(Stored items)
════
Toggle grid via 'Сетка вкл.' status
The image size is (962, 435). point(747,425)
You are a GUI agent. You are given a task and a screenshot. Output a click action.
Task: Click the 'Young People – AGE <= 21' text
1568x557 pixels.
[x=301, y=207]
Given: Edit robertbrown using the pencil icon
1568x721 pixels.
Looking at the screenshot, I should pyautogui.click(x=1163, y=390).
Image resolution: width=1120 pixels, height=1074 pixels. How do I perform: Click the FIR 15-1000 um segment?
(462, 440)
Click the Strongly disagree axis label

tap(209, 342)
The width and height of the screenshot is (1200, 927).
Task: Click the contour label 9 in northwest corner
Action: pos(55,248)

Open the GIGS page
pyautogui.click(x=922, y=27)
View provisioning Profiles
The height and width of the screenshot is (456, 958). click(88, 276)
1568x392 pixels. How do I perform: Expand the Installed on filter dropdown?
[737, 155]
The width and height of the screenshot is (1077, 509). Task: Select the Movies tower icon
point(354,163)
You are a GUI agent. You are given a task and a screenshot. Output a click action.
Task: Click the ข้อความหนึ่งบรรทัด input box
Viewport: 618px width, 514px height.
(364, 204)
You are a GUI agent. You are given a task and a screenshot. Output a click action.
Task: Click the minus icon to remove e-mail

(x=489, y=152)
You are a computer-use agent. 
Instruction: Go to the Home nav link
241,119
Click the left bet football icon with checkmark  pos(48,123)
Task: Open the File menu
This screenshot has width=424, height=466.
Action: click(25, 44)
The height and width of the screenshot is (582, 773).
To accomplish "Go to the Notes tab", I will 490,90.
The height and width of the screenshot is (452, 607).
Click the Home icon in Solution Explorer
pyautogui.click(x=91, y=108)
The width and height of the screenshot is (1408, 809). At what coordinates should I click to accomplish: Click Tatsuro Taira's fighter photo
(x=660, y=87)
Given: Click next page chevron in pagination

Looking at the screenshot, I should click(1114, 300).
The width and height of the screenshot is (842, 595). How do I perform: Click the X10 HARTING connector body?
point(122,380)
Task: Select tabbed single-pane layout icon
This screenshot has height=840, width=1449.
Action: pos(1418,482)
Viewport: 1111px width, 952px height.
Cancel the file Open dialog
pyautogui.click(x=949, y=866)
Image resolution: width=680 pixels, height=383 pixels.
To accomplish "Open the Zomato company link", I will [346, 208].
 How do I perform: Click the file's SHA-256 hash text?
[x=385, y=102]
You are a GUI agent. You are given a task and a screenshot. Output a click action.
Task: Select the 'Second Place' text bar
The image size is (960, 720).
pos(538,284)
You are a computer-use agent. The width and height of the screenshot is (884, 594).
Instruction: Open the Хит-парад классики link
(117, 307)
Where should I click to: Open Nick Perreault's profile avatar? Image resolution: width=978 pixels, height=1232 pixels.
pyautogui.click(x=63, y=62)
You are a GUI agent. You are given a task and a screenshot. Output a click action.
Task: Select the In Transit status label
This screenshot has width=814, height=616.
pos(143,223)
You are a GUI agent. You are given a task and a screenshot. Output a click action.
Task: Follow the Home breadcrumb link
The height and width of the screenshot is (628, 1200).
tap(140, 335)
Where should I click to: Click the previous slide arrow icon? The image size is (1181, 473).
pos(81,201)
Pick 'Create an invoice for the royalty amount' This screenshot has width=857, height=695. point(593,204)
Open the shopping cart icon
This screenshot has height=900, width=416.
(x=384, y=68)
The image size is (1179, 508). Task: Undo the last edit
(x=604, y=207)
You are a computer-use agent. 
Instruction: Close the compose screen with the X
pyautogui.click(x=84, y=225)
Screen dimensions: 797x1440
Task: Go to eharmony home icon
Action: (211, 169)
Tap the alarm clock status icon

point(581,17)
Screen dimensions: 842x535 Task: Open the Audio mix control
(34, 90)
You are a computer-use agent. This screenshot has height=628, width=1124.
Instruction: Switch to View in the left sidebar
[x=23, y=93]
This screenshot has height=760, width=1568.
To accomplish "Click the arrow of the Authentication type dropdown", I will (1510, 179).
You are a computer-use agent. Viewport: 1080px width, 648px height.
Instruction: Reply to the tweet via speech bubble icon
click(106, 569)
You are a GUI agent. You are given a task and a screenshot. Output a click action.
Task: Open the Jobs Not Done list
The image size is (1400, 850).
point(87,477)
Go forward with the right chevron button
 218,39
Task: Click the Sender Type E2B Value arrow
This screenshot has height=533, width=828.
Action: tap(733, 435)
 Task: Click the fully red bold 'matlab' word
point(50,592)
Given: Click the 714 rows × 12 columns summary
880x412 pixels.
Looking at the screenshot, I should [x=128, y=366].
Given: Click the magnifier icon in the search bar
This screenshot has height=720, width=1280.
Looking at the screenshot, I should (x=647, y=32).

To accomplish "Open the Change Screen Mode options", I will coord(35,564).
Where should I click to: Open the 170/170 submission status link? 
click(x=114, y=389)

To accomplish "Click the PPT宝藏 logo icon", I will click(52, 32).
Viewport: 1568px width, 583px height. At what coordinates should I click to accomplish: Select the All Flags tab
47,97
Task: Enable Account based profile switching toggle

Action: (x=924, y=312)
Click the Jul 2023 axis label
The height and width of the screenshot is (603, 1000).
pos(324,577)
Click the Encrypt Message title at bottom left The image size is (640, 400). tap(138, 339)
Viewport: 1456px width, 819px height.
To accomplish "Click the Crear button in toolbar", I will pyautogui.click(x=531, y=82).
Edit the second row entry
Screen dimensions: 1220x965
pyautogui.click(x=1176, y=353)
════
> Prompt
Output the data in full, please, exactly as written.

> Task answer
Toggle grid via 'Сетка вкл.' status
The image size is (962, 435). point(747,425)
You are a GUI agent. You are given a task and a screenshot. Output a click action.
Task: Click the 'Young People – AGE <= 21' text
1568x557 pixels.
[x=301, y=207]
Given: Edit robertbrown using the pencil icon
1568x721 pixels.
Looking at the screenshot, I should pyautogui.click(x=1163, y=390).
Image resolution: width=1120 pixels, height=1074 pixels. How do I perform: Click the FIR 15-1000 um segment?
(462, 440)
Click the Strongly disagree axis label

tap(209, 342)
The width and height of the screenshot is (1200, 927).
Task: Click the contour label 9 in northwest corner
Action: pos(55,248)

Open the GIGS page
pyautogui.click(x=922, y=27)
View provisioning Profiles
The height and width of the screenshot is (456, 958). click(88, 276)
1568x392 pixels. How do I perform: Expand the Installed on filter dropdown?
[737, 155]
The width and height of the screenshot is (1077, 509). Task: Select the Movies tower icon
point(354,163)
You are a GUI agent. You are given a task and a screenshot. Output a click action.
Task: Click the ข้อความหนึ่งบรรทัด input box
Viewport: 618px width, 514px height.
(364, 204)
You are a GUI agent. You are given a task and a screenshot. Output a click action.
Task: Click the minus icon to remove e-mail

(x=489, y=152)
You are a computer-use agent. 
Instruction: Go to the Home nav link
241,119
Click the left bet football icon with checkmark  pos(48,123)
Task: Open the File menu
This screenshot has width=424, height=466.
Action: click(25, 44)
The height and width of the screenshot is (582, 773).
To accomplish "Go to the Notes tab", I will 490,90.
The height and width of the screenshot is (452, 607).
Click the Home icon in Solution Explorer
pyautogui.click(x=91, y=108)
The width and height of the screenshot is (1408, 809). At what coordinates should I click to accomplish: Click Tatsuro Taira's fighter photo
(x=660, y=87)
Given: Click next page chevron in pagination

Looking at the screenshot, I should click(1114, 300).
The width and height of the screenshot is (842, 595). How do I perform: Click the X10 HARTING connector body?
point(122,380)
Task: Select tabbed single-pane layout icon
This screenshot has height=840, width=1449.
Action: pos(1418,482)
Viewport: 1111px width, 952px height.
Cancel the file Open dialog
pyautogui.click(x=949, y=866)
Image resolution: width=680 pixels, height=383 pixels.
To accomplish "Open the Zomato company link", I will [346, 208].
 How do I perform: Click the file's SHA-256 hash text?
[x=385, y=102]
You are a GUI agent. You are given a task and a screenshot. Output a click action.
Task: Select the 'Second Place' text bar
The image size is (960, 720).
pos(538,284)
You are a computer-use agent. The width and height of the screenshot is (884, 594).
Instruction: Open the Хит-парад классики link
(117, 307)
Where should I click to: Open Nick Perreault's profile avatar? Image resolution: width=978 pixels, height=1232 pixels.
pyautogui.click(x=63, y=62)
You are a GUI agent. You are given a task and a screenshot. Output a click action.
Task: Select the In Transit status label
This screenshot has width=814, height=616.
pos(143,223)
You are a GUI agent. You are given a task and a screenshot. Output a click action.
Task: Follow the Home breadcrumb link
The height and width of the screenshot is (628, 1200).
tap(140, 335)
Where should I click to: Click the previous slide arrow icon? The image size is (1181, 473).
pos(81,201)
Pick 'Create an invoice for the royalty amount' This screenshot has width=857, height=695. point(593,204)
Open the shopping cart icon
This screenshot has height=900, width=416.
(x=384, y=68)
The image size is (1179, 508). Task: Undo the last edit
(x=604, y=207)
You are a computer-use agent. 
Instruction: Close the compose screen with the X
pyautogui.click(x=84, y=225)
Screen dimensions: 797x1440
Task: Go to eharmony home icon
Action: (211, 169)
Tap the alarm clock status icon

point(581,17)
Screen dimensions: 842x535 Task: Open the Audio mix control
(34, 90)
You are a computer-use agent. This screenshot has height=628, width=1124.
Instruction: Switch to View in the left sidebar
[x=23, y=93]
This screenshot has height=760, width=1568.
To accomplish "Click the arrow of the Authentication type dropdown", I will (1510, 179).
You are a computer-use agent. Viewport: 1080px width, 648px height.
Instruction: Reply to the tweet via speech bubble icon
click(106, 569)
You are a GUI agent. You are given a task and a screenshot. Output a click action.
Task: Open the Jobs Not Done list
The image size is (1400, 850).
point(87,477)
Go forward with the right chevron button
 218,39
Task: Click the Sender Type E2B Value arrow
This screenshot has height=533, width=828.
Action: tap(733, 435)
 Task: Click the fully red bold 'matlab' word
point(50,592)
Given: Click the 714 rows × 12 columns summary
880x412 pixels.
Looking at the screenshot, I should [x=128, y=366].
Given: Click the magnifier icon in the search bar
This screenshot has height=720, width=1280.
Looking at the screenshot, I should (x=647, y=32).

To accomplish "Open the Change Screen Mode options", I will coord(35,564).
Where should I click to: Open the 170/170 submission status link? 
click(x=114, y=389)

To accomplish "Click the PPT宝藏 logo icon", I will click(52, 32).
Viewport: 1568px width, 583px height. At what coordinates should I click to accomplish: Select the All Flags tab
47,97
Task: Enable Account based profile switching toggle

Action: (x=924, y=312)
Click the Jul 2023 axis label
The height and width of the screenshot is (603, 1000).
pos(324,577)
Click the Encrypt Message title at bottom left The image size is (640, 400). tap(138, 339)
Viewport: 1456px width, 819px height.
To accomplish "Click the Crear button in toolbar", I will pyautogui.click(x=531, y=82).
Edit the second row entry
Screen dimensions: 1220x965
pyautogui.click(x=1176, y=353)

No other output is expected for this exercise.